SUPPLIED MATERIAL below:

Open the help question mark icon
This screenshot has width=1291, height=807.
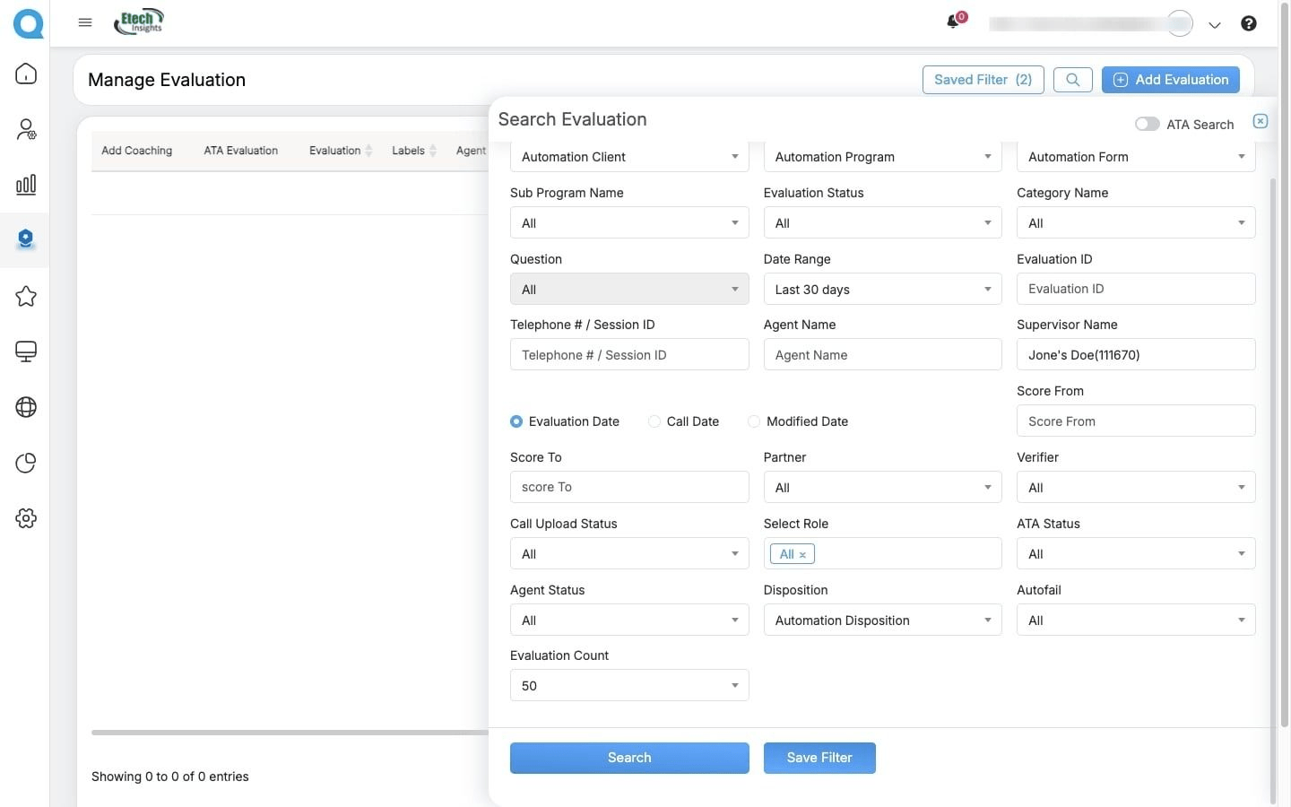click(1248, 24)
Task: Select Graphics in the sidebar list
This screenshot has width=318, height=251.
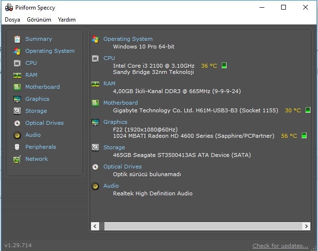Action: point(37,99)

End of SUPPLIED MATERIAL.
SUPPLIED MATERIAL below:

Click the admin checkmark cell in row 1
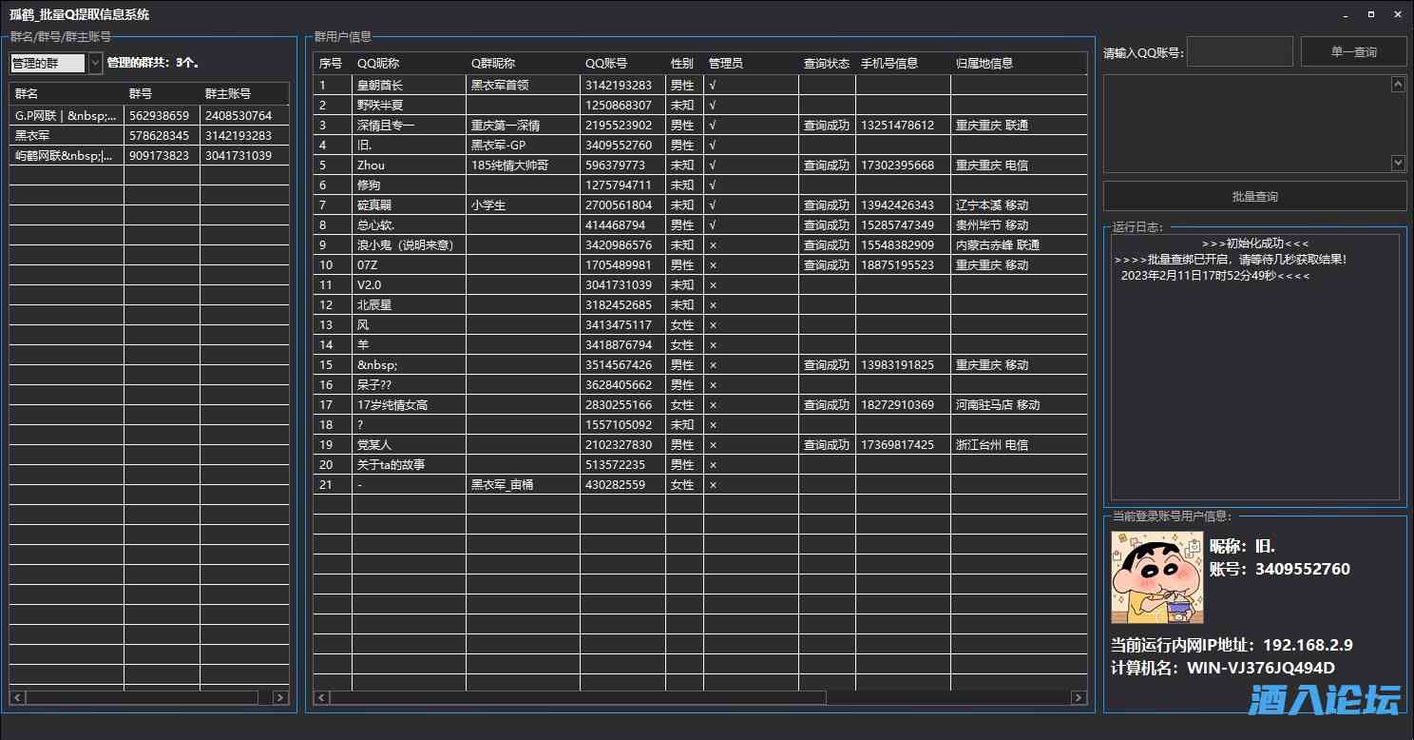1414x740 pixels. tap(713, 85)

End of SUPPLIED MATERIAL.
SUPPLIED MATERIAL below:

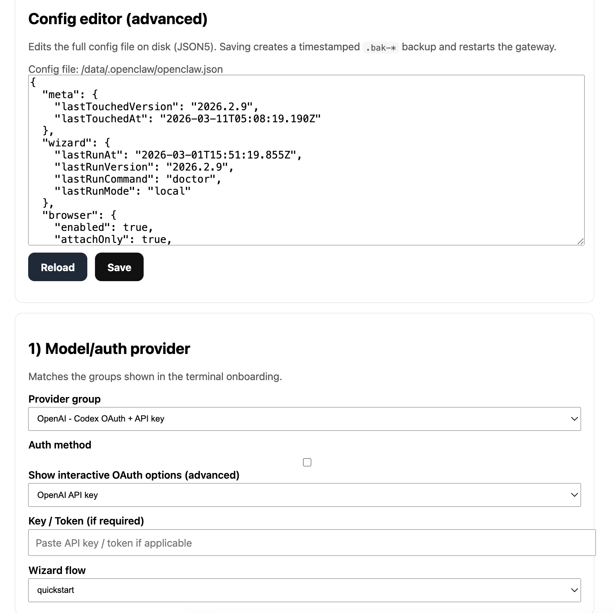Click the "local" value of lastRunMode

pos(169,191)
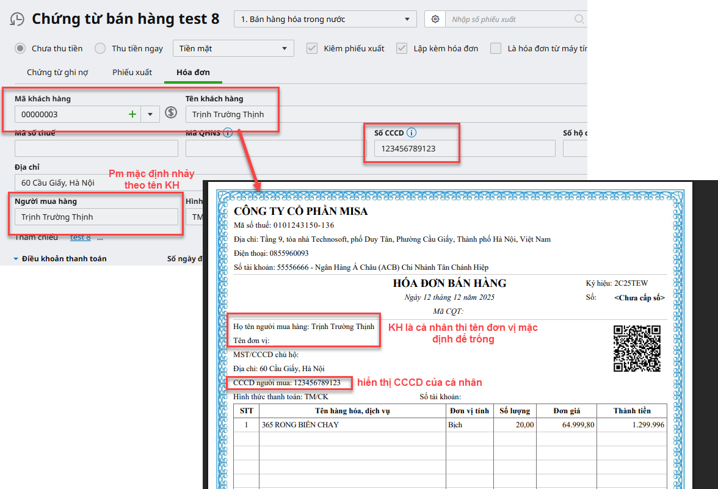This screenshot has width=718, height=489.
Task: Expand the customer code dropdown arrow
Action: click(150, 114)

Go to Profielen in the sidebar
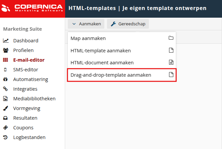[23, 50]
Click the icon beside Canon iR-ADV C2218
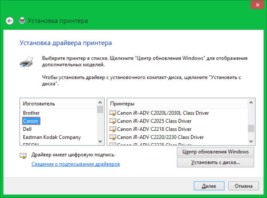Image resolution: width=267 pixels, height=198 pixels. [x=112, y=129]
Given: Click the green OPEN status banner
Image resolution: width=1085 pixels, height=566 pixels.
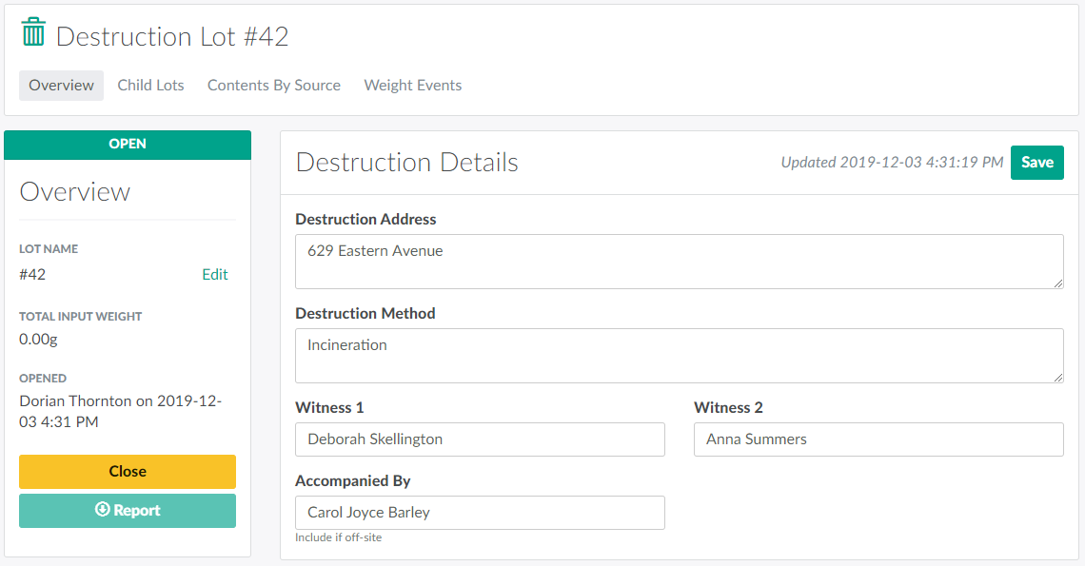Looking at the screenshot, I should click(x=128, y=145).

End of SUPPLIED MATERIAL.

WHAT IS EXPECTED: Only the lines above from the one containing "Go to Profielen in the sidebar" through the one containing "Given: Click the green OPEN status banner" should be returned, verbatim and inclusive, with pictures excluded.

EXERCISE SOLUTION:
Go to Profielen in the sidebar
[23, 50]
Click the icon beside Canon iR-ADV C2218
Image resolution: width=267 pixels, height=198 pixels. [x=112, y=129]
Given: Click the green OPEN status banner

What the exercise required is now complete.